_Task objective_.
All lines from the entries below that contain the string "créative" should be copied out.

_Supplied information_.
-------------------------
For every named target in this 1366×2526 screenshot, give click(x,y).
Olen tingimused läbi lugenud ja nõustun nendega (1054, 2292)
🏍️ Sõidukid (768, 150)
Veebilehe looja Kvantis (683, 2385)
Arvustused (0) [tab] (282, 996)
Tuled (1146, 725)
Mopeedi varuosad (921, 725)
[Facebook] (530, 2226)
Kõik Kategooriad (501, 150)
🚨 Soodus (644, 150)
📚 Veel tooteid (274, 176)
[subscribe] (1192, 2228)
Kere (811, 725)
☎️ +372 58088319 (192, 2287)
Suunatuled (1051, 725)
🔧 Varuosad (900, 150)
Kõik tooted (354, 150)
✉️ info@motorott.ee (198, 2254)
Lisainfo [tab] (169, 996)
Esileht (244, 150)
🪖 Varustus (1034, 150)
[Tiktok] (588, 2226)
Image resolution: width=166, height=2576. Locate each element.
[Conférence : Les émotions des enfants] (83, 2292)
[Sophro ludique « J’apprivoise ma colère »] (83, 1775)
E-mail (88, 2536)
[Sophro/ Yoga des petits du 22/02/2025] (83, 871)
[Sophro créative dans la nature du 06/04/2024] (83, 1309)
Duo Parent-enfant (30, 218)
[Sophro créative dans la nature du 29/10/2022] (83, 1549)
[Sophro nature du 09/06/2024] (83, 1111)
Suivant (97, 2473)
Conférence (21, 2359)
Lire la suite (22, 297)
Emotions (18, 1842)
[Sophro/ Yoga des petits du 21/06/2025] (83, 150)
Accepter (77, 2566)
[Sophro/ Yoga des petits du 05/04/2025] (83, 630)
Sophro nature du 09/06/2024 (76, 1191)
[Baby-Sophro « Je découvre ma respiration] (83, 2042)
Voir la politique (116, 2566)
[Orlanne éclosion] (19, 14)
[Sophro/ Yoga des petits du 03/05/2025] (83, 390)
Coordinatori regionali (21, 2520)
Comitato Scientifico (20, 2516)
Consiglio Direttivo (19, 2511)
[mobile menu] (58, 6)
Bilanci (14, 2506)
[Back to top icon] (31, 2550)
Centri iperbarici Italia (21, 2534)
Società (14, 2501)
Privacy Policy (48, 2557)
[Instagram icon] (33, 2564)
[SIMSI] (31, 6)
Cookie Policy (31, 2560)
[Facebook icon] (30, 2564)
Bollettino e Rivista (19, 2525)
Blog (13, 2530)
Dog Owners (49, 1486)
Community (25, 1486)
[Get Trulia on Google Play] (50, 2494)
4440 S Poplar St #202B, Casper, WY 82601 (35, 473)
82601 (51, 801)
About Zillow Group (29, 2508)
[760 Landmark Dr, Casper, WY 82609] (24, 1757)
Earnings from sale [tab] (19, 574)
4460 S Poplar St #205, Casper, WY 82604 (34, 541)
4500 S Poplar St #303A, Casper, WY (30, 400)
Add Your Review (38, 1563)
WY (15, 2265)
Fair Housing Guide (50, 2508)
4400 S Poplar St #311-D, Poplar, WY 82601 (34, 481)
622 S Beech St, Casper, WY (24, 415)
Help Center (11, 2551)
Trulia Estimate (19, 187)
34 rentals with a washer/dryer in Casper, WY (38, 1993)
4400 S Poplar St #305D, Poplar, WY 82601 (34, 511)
-------------------------
_Exercise response_.
[Sophro créative dans la nature du 06/04/2024] (83, 1309)
[Sophro créative dans la nature du 29/10/2022] (83, 1549)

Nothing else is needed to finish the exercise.